Ongeoorloofde gegevensuitwisseling
Het onderzoek naar databeveiliging bij D&A is aangekondigd in het debat met de Tweede Kamer op 9 februari 2017. Het betreft een intern onderzoek uitgevoerd tussen februari 2016 en februari 2017 naar de informatiebeveiliging binnen de Belastingdienst. Basis voor het onderzoek zijn de loggingsgegevens van deze periode. Deze zijn geanalyseerd aan de hand van scenario’s voor gevallen van ongeoorloofde gegevensuitwisseling. Op basis van deze risicogerichte onderzoeksaanpak zijn tien gevallen geconstateerd waar sprake is van een vorm van ongeoorloofde gegevensuitwisseling. Het gaat hierbij om het volgende gevallen:
- Eén geval betreft een gerichte selectie van personen met persoonlijke informatie over hen.

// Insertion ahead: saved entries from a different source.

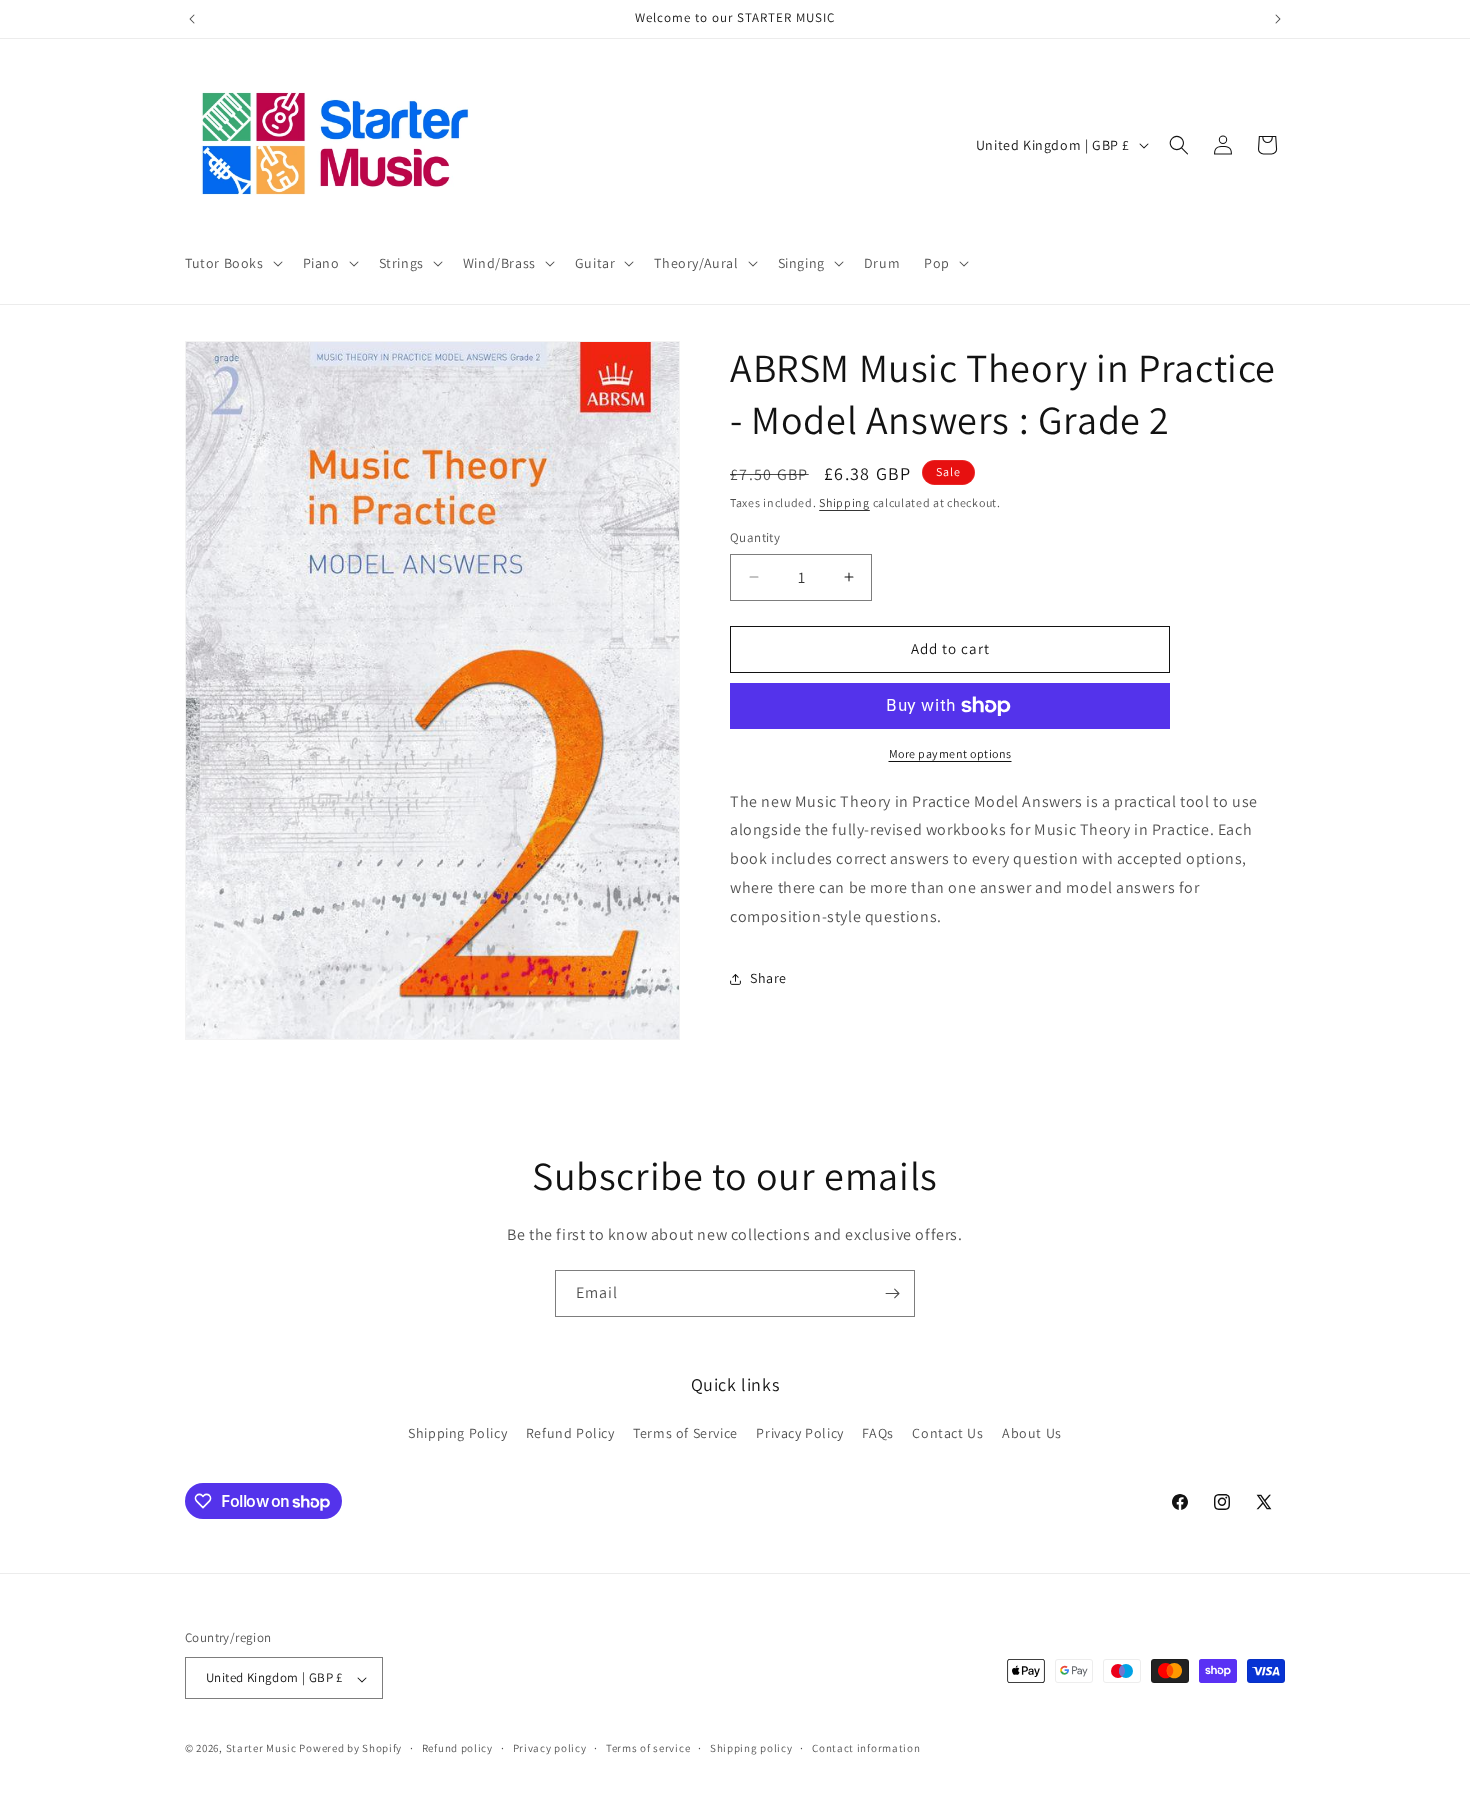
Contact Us (947, 1433)
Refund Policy (570, 1433)
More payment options (950, 753)
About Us (1032, 1433)
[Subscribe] (892, 1293)
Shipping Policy (457, 1433)
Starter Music (261, 1749)
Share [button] (768, 978)
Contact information (866, 1748)
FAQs (877, 1433)
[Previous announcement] (192, 19)
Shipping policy (751, 1748)
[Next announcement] (1278, 19)
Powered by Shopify (350, 1749)
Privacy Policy (799, 1433)
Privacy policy (550, 1748)
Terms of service (648, 1748)
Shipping (844, 502)
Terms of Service (685, 1433)
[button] (232, 263)
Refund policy (457, 1748)
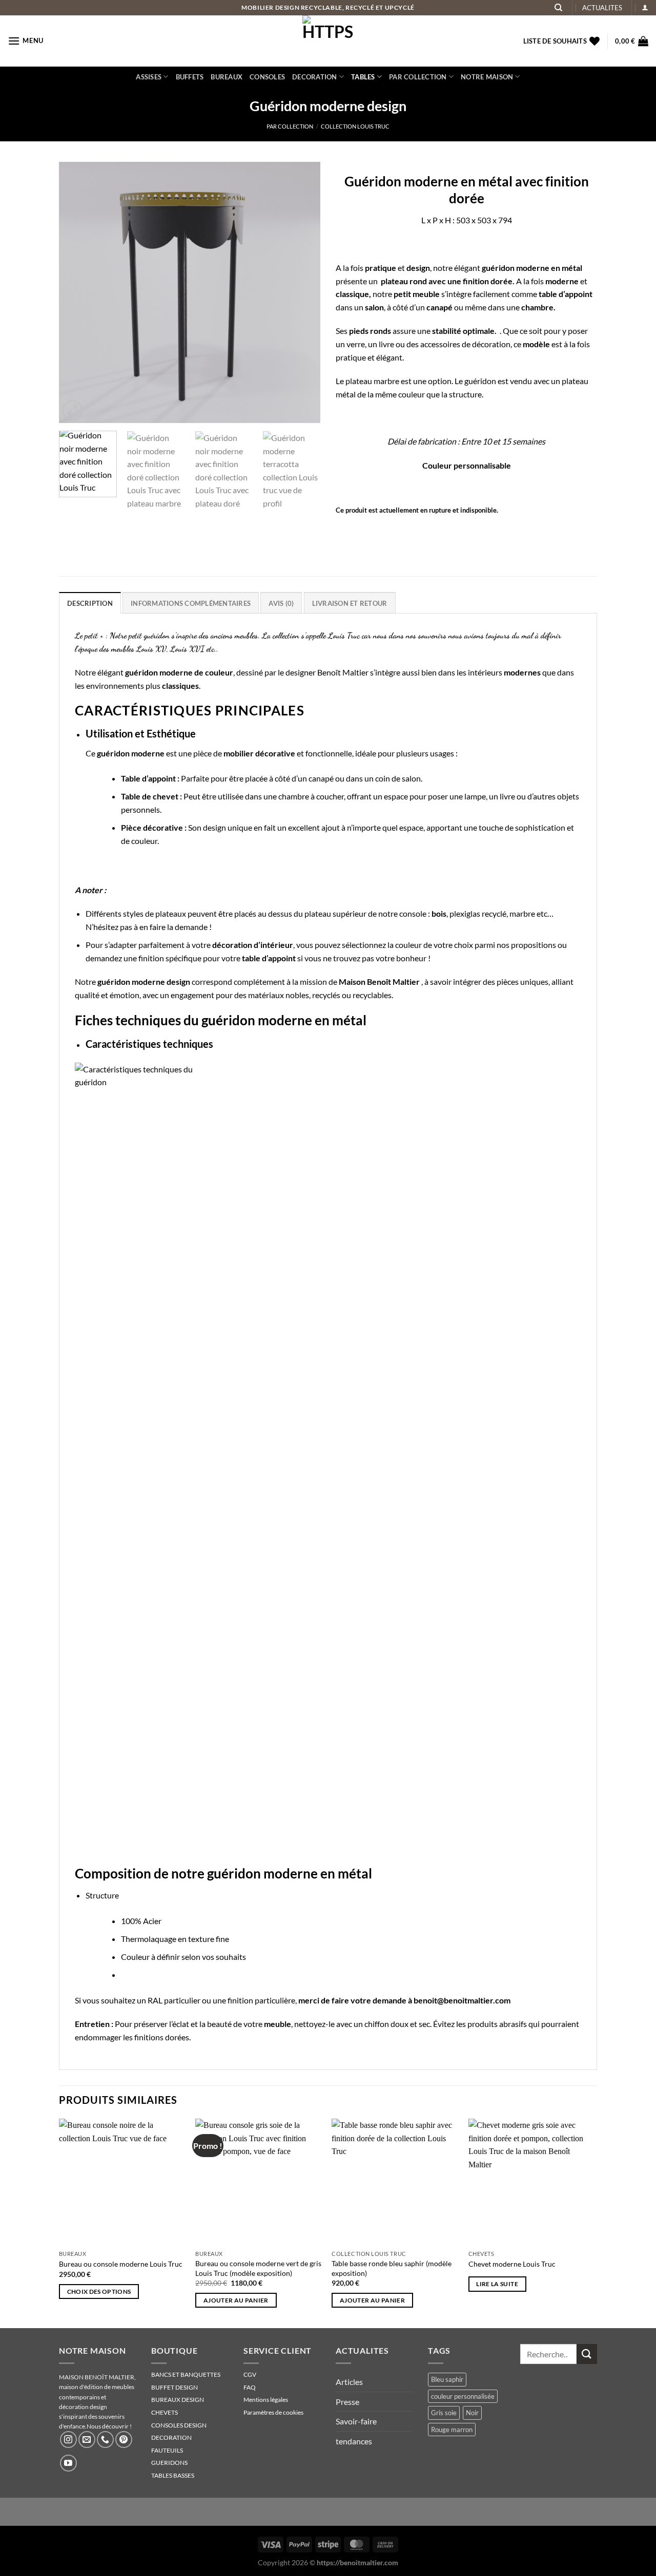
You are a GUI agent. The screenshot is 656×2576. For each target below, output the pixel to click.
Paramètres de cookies (273, 2412)
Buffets (190, 77)
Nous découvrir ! (109, 2426)
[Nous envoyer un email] (86, 2439)
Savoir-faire (356, 2421)
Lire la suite (497, 2284)
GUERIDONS (169, 2462)
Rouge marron (452, 2429)
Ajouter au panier (236, 2300)
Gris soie (444, 2413)
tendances (354, 2441)
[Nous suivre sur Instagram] (68, 2439)
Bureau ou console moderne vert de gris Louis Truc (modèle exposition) (258, 2268)
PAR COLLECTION (418, 77)
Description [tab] (90, 603)
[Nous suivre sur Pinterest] (123, 2439)
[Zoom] (73, 410)
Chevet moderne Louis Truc (512, 2264)
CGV (249, 2374)
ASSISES (148, 77)
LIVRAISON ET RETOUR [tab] (349, 603)
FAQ (249, 2387)
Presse (347, 2401)
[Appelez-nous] (105, 2439)
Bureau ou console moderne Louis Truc (120, 2264)
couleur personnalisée (463, 2396)
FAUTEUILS (167, 2450)
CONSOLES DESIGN (179, 2425)
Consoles (267, 77)
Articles (349, 2382)
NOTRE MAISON (487, 77)
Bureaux (226, 77)
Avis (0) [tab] (281, 603)
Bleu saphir (447, 2379)
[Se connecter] (645, 7)
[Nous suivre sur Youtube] (68, 2463)
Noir (472, 2413)
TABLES (363, 77)
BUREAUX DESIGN (177, 2399)
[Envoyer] (587, 2354)
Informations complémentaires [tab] (191, 603)
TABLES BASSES (172, 2475)
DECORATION (314, 77)
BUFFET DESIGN (174, 2387)
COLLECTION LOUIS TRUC (355, 126)
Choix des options (99, 2291)
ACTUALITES (602, 8)
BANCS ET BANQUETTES (185, 2374)
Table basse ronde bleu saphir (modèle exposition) (392, 2268)
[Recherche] (558, 8)
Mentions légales (265, 2399)
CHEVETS (164, 2412)
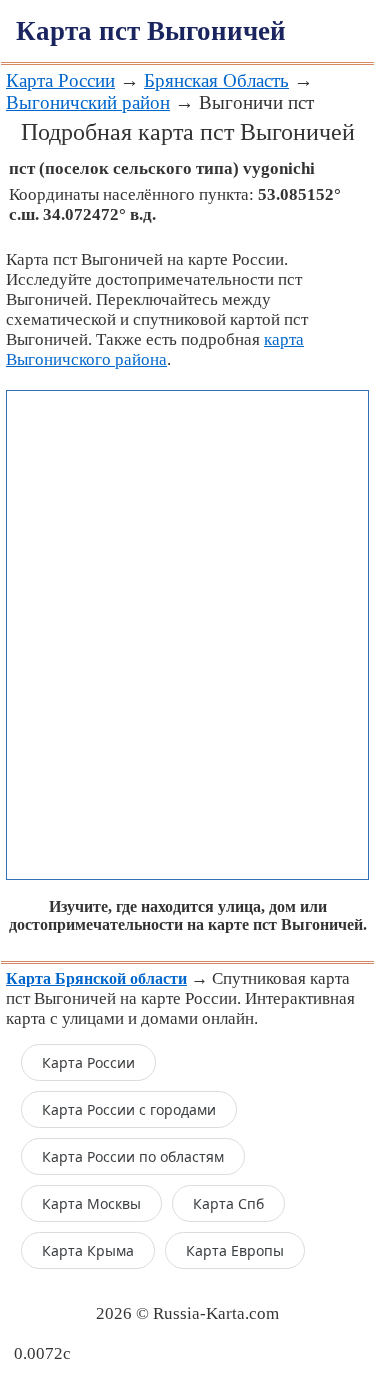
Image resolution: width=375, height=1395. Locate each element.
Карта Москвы (91, 1203)
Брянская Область (216, 80)
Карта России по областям (133, 1156)
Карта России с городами (129, 1109)
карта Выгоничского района (155, 349)
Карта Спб (228, 1203)
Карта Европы (235, 1250)
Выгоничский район (88, 102)
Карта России (60, 80)
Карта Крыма (88, 1250)
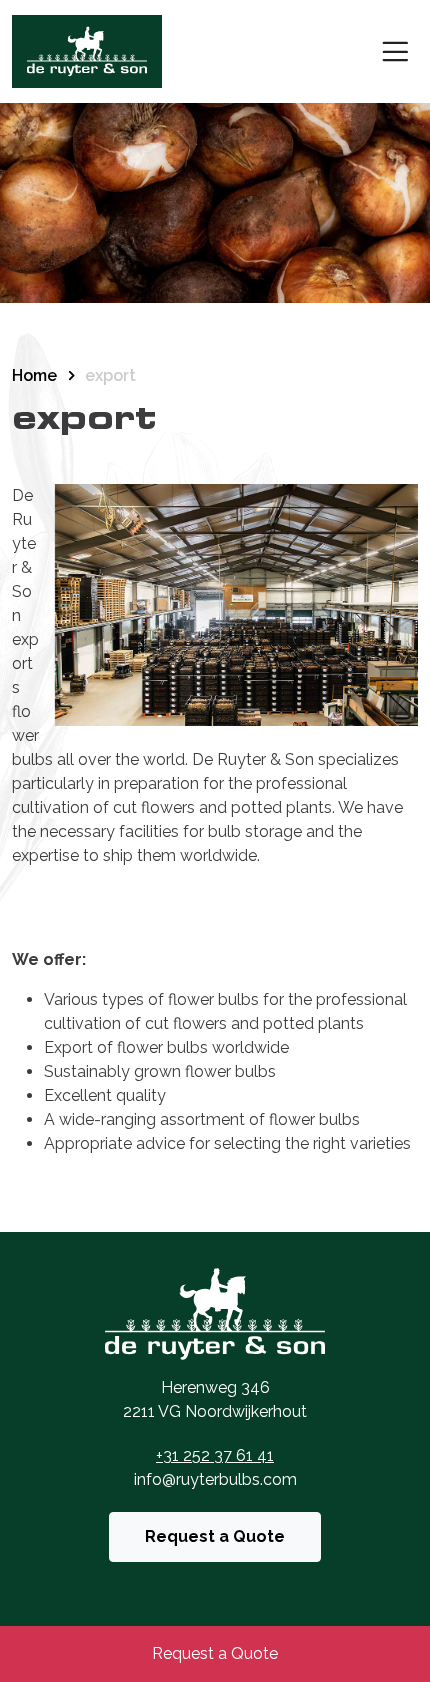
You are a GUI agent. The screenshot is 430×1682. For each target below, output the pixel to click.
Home (34, 375)
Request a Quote (215, 1536)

Deze informatie is door externe medewerkers naar buiten gebracht via de e-mail. Dit geval kan nog op geen enkele wijze worden verklaard vanuit het werk dat bij D&A gebeurt, zo stelt Wiebes in zijn brief. Op basis van deze onderzoeksbevindingen is aangifte gedaan.
- Vijf gevallen betreffen gegevens van één persoon die via e-mail naar buiten werden verstuurd. Het gaat hierbij volgens de staatssecretaris om een schending van de geldende normen, te meer daar er geen duidelijke relatie lijkt met het werk op deze afdeling. ‘Ten aanzien van betrokken medewerkers zal een integriteitsonderzoek worden gestart op basis waarvan disciplinaire maatregelen kunnen worden getroffen. Ten aanzien van externe medewerkers zal de uitlenende organisatie worden gevraagd een integriteitsonderzoek te starten’, aldus de staatssecretaris.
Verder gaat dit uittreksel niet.